##### Input data

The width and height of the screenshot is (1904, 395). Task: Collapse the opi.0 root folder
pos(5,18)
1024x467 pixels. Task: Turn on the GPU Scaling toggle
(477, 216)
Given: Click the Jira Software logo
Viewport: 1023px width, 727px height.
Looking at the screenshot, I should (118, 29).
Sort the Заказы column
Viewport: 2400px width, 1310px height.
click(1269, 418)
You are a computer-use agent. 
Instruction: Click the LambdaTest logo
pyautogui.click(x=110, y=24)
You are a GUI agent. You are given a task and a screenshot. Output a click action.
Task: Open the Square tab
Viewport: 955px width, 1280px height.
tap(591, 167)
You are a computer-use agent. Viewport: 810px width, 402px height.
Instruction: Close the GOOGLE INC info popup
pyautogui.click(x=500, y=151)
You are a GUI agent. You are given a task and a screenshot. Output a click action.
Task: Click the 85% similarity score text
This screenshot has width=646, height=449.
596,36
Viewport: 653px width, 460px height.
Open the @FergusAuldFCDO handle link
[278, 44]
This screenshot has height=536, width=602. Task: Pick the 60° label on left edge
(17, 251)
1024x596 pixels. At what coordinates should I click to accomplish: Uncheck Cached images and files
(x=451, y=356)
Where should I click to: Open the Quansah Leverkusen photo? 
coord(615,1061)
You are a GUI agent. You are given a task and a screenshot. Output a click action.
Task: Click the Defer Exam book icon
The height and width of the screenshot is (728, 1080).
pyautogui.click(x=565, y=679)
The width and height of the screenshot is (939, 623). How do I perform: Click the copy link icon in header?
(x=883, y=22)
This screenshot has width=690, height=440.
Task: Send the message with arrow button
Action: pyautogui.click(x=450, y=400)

##########

> **Description of the task**:
All lines of the records above that contain the word "computer" are to be copied out.

> **Task solution**:
You are a computer-use agent. 
You are a computer-use agent. Viewport: 810px width, 402px height.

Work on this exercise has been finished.